Ich habe längere Zeit mit einem RAW-Konverter gearbeitet, welcher als Beigabe zur Kamera dazu war. Wohlgemerkt- ohne hier Namen von Produkten zu nennen- eine abgespeckte Version. Die Ergebnisse konnten sich durchaus sehen lassen. Was mich nervte: Es mußten alle Einstellungen für jede RAW-Datei komplett neu gemacht werden. Bei sehr ähnlichen Motiven sehr ärgerlich, kann man doch bei Lightroom verschiedene Einstellungen abspeichern und so schnell auf andere Bilder anwenden.

Bevor ich mich dann für LR5 entschied, las ich im Internet verschiedene Berichte zu RAW-Konvertern und je mehr man liest, um so mehr wird man verunsichert, welcher denn nun der Beste ist. Oberste Priorität hat bei mir übrigens allein die Bildqualität.

Also habe ich mehrere getestet.
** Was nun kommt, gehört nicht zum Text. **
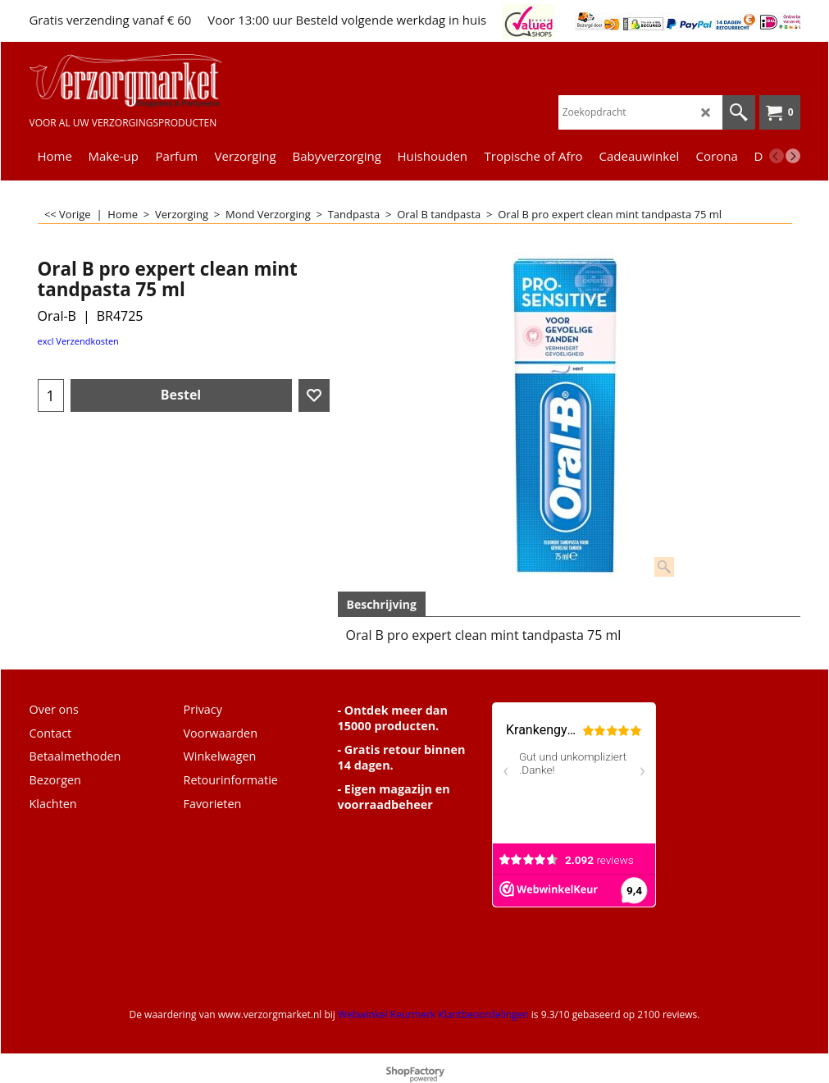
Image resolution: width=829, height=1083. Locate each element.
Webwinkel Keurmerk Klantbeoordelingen (433, 1014)
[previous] (776, 156)
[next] (793, 156)
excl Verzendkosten (78, 341)
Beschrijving (382, 604)
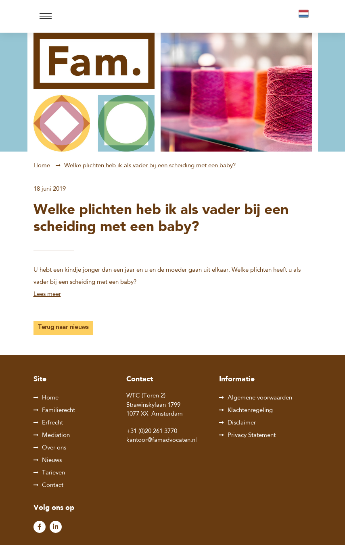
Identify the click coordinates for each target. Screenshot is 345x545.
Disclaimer (242, 423)
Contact (52, 486)
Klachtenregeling (250, 411)
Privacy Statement (252, 436)
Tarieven (53, 473)
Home (41, 166)
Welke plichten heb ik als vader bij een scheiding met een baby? (150, 166)
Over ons (54, 448)
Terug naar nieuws (63, 328)
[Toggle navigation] (46, 16)
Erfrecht (52, 423)
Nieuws (52, 461)
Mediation (56, 436)
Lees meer (47, 294)
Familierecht (58, 411)
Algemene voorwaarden (260, 398)
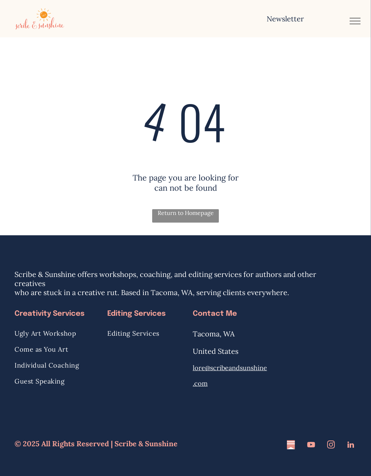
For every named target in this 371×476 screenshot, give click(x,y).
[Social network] (291, 445)
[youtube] (311, 445)
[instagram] (331, 445)
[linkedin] (351, 445)
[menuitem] (57, 333)
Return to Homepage (186, 212)
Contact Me (215, 314)
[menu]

Kostenlose- sowie Testversionen von Kaufsoftware. Capture One fällt aus meinem persönlichen Preisrahmen und somit von vornherein weg.

Um es kurz zu machen: Ich habe mich für Lightroom 5 entschieden, da es die meisten Funktionen und Möglichkeiten, einen für mich logischen und intuitiven Workflow und sehr gute Bildqualität bietet. Der Preis für die Vollversion ist angesichts des Funktionsumfangs noch in Ordnung, auch wenn man als Hobbyfotograf sicher nur einen Bruchteil der Funktionen benötigt.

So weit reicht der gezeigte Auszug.